• [What you need to do] Only the lines from the one containing "800x480 pixels." through the final line below belong in the output, copied exactly and without pictures.

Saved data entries
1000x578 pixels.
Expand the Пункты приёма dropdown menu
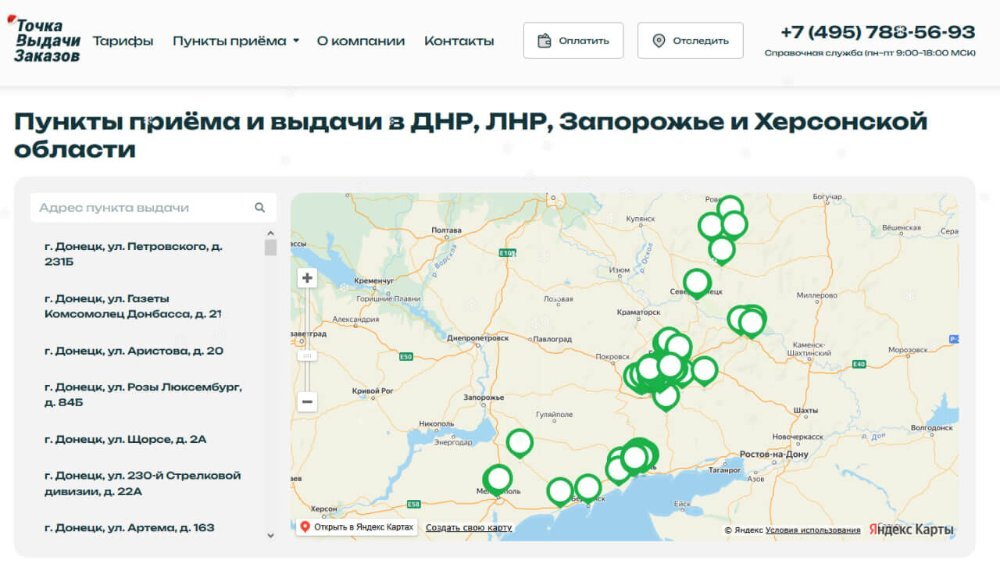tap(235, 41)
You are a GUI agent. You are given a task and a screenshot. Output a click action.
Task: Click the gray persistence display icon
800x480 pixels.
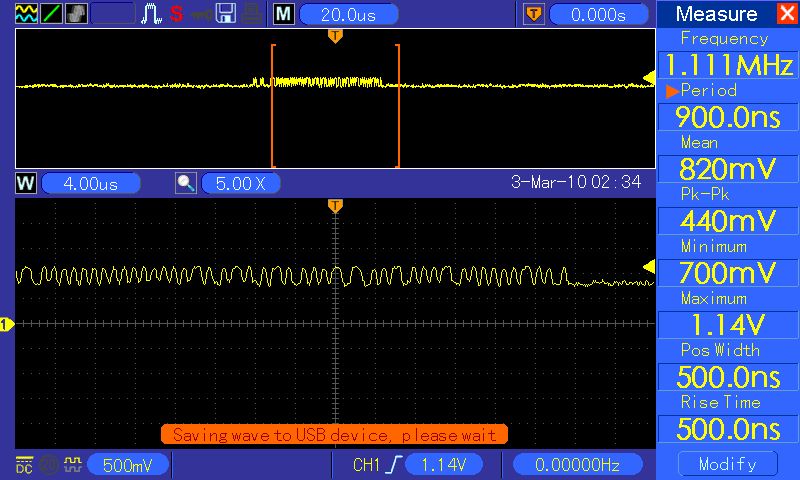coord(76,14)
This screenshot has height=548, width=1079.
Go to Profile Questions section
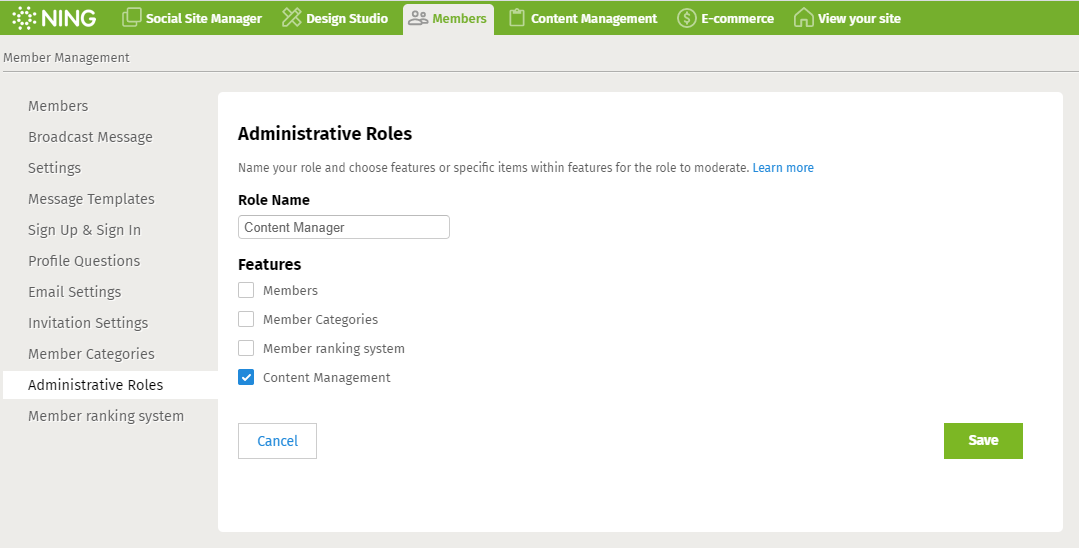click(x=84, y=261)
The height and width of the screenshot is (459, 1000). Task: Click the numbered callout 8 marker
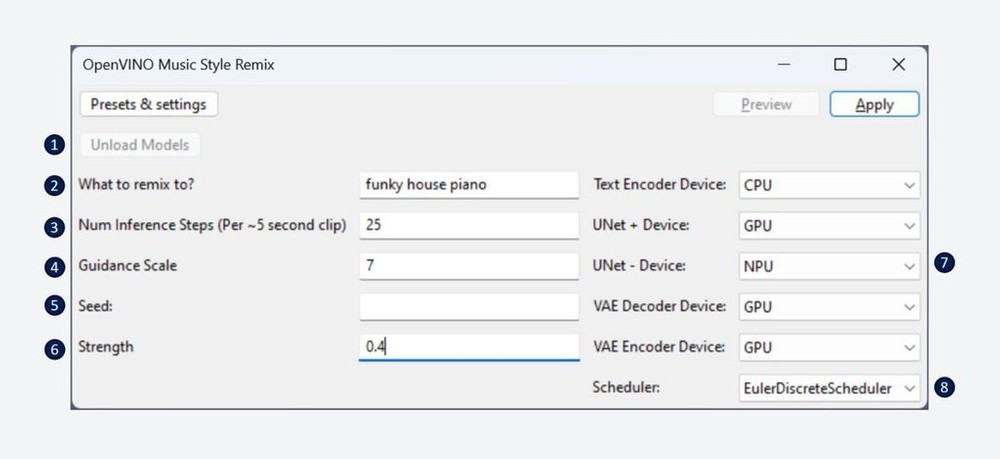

• [Response]
800x480 pixels.
coord(76,14)
This screenshot has height=548, width=1079.
Go to Profile Questions section
click(x=84, y=261)
The height and width of the screenshot is (459, 1000). Task: Click the numbered callout 8 marker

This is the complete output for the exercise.